Lenobel, who has met his challenger for the at-large seat and calls him “a good candidate,” said it wasn’t an easy decision to decide to run again for a sixth term, which would make him tied with Ray Metz as the longest-running commissioner.
Lenobel said having an opponent had nothing to do with his decision to run again.
“It came down to my experience and wanting to help resolve the town’s pension problems, keeping oil drilling off our shore and wanting to have a hand in overseeing the Key Club’s (Islandside) project,” Lenobel said.
Lenobel came back to the commission in 2008 for a two-year term after a three-year reprieve, because he said he was asked by supporters to run again and he wanted to change what he perceived as a fractured commission.
Although Lenobel believes the commission now acts as a more uniform body, he says it’s not like the commissions he remembers from his first terms in office from 1997 to 2005.

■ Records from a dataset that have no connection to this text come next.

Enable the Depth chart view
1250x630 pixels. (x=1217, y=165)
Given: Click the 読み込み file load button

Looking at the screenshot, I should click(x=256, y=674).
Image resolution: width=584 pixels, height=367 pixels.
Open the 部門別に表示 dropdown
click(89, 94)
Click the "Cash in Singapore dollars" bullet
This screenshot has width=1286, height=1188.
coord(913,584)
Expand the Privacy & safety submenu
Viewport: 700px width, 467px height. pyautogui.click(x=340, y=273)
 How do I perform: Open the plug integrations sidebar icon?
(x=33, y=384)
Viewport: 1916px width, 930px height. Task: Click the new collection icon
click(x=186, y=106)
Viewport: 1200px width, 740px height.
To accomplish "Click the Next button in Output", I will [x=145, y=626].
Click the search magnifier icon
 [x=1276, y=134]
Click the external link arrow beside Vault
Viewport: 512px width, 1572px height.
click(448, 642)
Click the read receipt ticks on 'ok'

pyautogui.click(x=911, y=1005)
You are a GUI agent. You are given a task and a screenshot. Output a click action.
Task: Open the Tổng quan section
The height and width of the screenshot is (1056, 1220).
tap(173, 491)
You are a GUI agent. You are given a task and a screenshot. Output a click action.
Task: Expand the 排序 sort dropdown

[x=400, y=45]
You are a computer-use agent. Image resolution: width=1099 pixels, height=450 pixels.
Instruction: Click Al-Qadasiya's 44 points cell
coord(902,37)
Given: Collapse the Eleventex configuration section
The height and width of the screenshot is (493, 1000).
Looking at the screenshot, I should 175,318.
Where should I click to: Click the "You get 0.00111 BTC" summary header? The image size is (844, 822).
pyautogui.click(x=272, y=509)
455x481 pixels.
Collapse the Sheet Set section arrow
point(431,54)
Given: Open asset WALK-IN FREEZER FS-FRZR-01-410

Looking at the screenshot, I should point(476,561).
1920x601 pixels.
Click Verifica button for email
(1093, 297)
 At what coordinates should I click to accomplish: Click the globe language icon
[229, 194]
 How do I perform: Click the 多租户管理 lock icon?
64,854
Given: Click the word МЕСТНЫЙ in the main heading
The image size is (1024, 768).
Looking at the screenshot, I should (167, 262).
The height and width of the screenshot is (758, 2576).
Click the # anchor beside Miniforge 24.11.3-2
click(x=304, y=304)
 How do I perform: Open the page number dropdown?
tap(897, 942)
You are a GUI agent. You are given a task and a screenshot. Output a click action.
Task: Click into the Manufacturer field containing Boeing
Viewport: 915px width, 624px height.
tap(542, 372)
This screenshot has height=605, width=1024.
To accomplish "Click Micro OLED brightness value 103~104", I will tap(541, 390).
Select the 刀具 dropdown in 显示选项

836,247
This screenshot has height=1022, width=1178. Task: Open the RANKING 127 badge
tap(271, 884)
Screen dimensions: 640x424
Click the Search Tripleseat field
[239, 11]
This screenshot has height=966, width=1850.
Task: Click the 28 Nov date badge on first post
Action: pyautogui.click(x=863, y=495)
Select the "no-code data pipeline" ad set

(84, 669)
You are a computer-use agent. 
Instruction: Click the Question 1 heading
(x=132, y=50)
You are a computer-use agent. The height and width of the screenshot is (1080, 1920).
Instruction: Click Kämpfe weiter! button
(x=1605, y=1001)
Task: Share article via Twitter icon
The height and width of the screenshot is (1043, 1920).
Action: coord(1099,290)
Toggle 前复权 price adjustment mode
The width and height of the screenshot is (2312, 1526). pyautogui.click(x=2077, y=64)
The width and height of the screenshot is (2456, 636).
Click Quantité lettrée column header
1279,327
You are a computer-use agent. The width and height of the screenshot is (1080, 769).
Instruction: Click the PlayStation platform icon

“There used to be a much friendlier attitude, and commissioners became close friends,” Lenobel said. “I guess times change.”
But what hasn’t changed is Lenobel’s work ethic.
In fact, it’s increased since he has battled back after being diagnosed in December 2003 with Wegener’s Granulomatosis, a life-threatening disease, which destroyed his kidneys and forces him to have dialysis three times a week.
Besides being a commissioner, Lenobel became the president of Sarasota Tiger Bay Club this year and is responsible for all of the programs the club holds each month.
“I am busier now than when I first became a commissioner,” Lenobel said. “But there are more things to do and more pressing issues at Town Hall that I want to tackle.”
Born: Brooklyn, N.Y.
Former occupation: Dentist
Hometown: Long Island, N.Y.
Passion: Lenobel’s passion is golf, and he has 13 holes-in-one, the most on record with the Florida Golf Association.
His 60-year marriage to his wife, Hazel, is another passion. “You have to have a passion to be married to the same woman for 60 years,” he says.
Interesting fact: Lenobel and his wife have owned a home on Longboat since 1969.